━━━━━ DATASET ENTRIES
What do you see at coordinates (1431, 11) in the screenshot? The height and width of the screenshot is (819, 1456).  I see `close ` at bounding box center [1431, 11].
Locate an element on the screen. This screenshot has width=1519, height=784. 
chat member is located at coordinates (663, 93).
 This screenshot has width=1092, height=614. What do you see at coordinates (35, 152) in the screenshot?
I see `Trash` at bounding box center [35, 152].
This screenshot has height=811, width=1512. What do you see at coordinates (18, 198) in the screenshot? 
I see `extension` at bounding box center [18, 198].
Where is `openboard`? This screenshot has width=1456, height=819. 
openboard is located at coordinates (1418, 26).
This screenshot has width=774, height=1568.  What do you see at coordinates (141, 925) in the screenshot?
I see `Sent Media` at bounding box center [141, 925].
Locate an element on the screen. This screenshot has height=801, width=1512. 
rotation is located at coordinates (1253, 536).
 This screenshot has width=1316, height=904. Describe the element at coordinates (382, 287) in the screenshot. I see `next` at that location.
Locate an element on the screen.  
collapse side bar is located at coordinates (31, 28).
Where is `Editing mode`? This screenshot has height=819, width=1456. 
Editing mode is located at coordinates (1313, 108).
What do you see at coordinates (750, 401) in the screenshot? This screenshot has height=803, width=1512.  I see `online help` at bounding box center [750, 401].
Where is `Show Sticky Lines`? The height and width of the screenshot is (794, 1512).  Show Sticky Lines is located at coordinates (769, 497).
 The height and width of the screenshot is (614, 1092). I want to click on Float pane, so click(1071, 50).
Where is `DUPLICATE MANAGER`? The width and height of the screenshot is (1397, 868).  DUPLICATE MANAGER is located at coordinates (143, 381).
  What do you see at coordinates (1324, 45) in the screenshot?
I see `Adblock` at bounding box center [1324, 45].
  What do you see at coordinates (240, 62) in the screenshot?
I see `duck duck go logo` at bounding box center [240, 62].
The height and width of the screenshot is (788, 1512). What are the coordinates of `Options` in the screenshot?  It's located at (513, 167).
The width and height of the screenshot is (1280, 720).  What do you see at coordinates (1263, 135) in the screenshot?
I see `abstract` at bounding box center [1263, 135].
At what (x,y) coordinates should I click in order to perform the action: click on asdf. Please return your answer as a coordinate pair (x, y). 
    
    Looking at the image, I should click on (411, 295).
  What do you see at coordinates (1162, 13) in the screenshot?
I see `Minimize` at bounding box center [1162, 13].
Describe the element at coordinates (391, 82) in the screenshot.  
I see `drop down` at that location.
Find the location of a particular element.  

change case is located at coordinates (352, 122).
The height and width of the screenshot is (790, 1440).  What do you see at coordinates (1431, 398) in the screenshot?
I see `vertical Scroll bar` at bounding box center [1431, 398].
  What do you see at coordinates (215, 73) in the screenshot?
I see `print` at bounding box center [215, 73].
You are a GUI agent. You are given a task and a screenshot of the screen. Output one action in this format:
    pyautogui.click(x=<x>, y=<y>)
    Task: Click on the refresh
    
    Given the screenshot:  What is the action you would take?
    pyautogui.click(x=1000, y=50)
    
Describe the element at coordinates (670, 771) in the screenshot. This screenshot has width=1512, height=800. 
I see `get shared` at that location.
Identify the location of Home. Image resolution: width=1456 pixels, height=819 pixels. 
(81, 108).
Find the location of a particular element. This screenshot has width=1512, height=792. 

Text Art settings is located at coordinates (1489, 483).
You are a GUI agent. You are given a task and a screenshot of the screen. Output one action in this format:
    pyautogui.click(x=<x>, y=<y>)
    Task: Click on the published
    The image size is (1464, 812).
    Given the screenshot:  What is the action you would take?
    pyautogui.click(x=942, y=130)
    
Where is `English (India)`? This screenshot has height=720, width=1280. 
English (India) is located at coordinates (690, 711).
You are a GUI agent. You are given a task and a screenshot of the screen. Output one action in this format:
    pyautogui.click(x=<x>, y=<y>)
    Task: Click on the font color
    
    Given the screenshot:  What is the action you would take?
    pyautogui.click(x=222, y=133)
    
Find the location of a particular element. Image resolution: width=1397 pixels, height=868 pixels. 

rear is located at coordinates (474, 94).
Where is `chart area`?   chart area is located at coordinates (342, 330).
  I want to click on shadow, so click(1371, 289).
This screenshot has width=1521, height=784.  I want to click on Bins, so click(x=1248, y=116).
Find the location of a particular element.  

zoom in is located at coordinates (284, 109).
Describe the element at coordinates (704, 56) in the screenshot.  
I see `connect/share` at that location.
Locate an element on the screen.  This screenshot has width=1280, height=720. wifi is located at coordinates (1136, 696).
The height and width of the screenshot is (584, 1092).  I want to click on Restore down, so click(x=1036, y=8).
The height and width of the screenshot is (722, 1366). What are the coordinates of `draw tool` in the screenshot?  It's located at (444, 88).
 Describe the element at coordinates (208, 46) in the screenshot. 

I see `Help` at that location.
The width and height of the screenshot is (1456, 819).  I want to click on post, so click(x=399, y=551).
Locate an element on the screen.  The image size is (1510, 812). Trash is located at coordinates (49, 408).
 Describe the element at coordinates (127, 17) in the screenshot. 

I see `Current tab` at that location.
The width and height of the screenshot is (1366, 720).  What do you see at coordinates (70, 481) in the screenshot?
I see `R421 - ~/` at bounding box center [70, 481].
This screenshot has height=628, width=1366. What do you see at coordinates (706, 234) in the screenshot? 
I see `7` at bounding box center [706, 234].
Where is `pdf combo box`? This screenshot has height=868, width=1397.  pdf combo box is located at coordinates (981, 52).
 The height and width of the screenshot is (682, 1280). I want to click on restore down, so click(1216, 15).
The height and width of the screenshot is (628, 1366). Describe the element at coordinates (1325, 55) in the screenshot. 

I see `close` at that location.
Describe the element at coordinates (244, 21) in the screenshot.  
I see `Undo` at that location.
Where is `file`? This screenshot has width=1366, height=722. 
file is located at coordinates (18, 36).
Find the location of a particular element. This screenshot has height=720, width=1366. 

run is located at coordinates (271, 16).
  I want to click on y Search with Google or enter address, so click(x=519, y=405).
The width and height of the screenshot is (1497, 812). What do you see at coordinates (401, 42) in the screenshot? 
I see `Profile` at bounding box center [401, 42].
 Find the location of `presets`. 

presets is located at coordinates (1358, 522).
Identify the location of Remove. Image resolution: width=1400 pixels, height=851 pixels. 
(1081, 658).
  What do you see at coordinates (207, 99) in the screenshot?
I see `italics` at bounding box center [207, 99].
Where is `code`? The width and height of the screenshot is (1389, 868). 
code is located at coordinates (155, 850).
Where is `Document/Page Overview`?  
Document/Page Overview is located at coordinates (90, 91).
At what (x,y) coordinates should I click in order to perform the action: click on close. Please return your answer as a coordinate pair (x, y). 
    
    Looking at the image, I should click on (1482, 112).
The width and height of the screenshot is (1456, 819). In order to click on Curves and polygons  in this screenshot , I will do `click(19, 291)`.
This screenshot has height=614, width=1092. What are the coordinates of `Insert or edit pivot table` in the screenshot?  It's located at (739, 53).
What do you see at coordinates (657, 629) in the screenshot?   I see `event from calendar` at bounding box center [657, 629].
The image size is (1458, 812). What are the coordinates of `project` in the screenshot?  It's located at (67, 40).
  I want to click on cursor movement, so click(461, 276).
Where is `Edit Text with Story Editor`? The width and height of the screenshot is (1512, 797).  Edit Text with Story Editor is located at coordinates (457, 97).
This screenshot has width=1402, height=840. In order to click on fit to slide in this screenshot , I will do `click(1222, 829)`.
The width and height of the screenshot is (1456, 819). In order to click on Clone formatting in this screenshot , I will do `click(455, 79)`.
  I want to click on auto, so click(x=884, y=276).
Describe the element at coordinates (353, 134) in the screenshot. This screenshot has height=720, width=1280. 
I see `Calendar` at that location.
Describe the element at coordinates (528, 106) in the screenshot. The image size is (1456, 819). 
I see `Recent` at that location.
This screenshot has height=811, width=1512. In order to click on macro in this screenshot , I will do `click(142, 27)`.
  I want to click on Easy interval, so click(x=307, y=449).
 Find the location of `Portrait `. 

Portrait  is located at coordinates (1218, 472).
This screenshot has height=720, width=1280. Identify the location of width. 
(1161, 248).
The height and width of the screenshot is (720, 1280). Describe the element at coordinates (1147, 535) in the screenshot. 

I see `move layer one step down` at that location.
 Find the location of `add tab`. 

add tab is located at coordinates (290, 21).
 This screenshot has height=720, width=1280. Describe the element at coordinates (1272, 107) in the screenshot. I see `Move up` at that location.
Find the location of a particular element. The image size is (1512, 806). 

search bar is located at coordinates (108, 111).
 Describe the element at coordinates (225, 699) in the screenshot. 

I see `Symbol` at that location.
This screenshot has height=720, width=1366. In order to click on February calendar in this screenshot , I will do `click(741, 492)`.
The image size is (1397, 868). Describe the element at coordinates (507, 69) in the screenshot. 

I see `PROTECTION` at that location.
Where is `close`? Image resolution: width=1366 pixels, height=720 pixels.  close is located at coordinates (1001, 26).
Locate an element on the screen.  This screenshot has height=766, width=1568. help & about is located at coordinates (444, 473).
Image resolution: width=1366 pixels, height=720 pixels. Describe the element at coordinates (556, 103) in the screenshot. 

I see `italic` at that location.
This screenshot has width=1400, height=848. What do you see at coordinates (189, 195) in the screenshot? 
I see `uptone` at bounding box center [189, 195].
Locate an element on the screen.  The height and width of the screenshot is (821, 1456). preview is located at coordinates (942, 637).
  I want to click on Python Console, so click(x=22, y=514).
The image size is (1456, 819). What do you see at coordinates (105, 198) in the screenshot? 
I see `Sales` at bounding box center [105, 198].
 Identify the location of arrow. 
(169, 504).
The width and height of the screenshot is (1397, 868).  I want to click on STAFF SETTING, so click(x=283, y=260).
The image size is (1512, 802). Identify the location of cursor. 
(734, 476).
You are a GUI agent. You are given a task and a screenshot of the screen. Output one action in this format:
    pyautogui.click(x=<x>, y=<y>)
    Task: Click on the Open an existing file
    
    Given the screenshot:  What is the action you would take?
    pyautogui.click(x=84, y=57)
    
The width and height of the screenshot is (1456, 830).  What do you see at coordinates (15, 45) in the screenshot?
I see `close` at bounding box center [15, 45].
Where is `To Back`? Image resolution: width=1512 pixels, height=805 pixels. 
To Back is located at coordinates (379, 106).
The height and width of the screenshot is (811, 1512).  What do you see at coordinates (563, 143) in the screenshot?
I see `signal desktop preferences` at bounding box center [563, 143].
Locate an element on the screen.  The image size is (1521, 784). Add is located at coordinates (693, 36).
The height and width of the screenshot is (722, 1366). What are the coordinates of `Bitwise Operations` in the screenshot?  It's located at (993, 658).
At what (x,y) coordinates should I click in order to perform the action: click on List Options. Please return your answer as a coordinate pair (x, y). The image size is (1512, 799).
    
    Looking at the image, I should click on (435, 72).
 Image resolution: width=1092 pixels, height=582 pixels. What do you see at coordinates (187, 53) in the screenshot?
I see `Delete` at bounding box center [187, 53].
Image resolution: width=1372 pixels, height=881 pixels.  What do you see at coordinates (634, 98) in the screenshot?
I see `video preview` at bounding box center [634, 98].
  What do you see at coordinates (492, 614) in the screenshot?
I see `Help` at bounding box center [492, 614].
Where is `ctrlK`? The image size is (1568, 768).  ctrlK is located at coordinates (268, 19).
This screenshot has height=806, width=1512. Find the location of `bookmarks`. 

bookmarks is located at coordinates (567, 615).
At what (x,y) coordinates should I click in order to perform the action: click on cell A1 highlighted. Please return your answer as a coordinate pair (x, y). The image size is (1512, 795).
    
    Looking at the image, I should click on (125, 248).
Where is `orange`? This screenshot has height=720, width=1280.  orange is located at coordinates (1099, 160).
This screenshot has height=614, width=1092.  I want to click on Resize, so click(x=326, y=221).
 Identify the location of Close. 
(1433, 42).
━━━━━━━━━━
• **THE PROBLEM**:
Rewrite the records as a numbered list, from the line containing "The height and width of the screenshot is (628, 1366)." through the line containing "I want to click on cursor", inclusive, and leave out the blank lines.

• **RESULT OF THE EXERCISE**:
1. The height and width of the screenshot is (628, 1366). Describe the element at coordinates (1325, 55) in the screenshot. 
2. I see `close` at that location.
3. Describe the element at coordinates (244, 21) in the screenshot.  
4. I see `Undo` at that location.
5. Where is `file`? This screenshot has width=1366, height=722. 
6. file is located at coordinates (18, 36).
7. Find the location of a particular element. This screenshot has height=720, width=1366. 
8. run is located at coordinates (271, 16).
9.   I want to click on y Search with Google or enter address, so click(x=519, y=405).
10. The width and height of the screenshot is (1497, 812). What do you see at coordinates (401, 42) in the screenshot? 
11. I see `Profile` at bounding box center [401, 42].
12.  Find the location of `presets`. 
13. presets is located at coordinates (1358, 522).
14. Identify the location of Remove. Image resolution: width=1400 pixels, height=851 pixels. 
15. (1081, 658).
16.   What do you see at coordinates (207, 99) in the screenshot?
17. I see `italics` at bounding box center [207, 99].
18. Where is `code`? The width and height of the screenshot is (1389, 868). 
19. code is located at coordinates (155, 850).
20. Where is `Document/Page Overview`?  
21. Document/Page Overview is located at coordinates (90, 91).
22. At what (x,y) coordinates should I click in order to perform the action: click on close. Please return your answer as a coordinate pair (x, y). 
23.     Looking at the image, I should click on (1482, 112).
24. The width and height of the screenshot is (1456, 819). In order to click on Curves and polygons  in this screenshot , I will do `click(19, 291)`.
25. This screenshot has height=614, width=1092. What are the coordinates of `Insert or edit pivot table` in the screenshot?  It's located at (739, 53).
26. What do you see at coordinates (657, 629) in the screenshot?   I see `event from calendar` at bounding box center [657, 629].
27. The image size is (1458, 812). What are the coordinates of `project` in the screenshot?  It's located at (67, 40).
28.   I want to click on cursor movement, so click(461, 276).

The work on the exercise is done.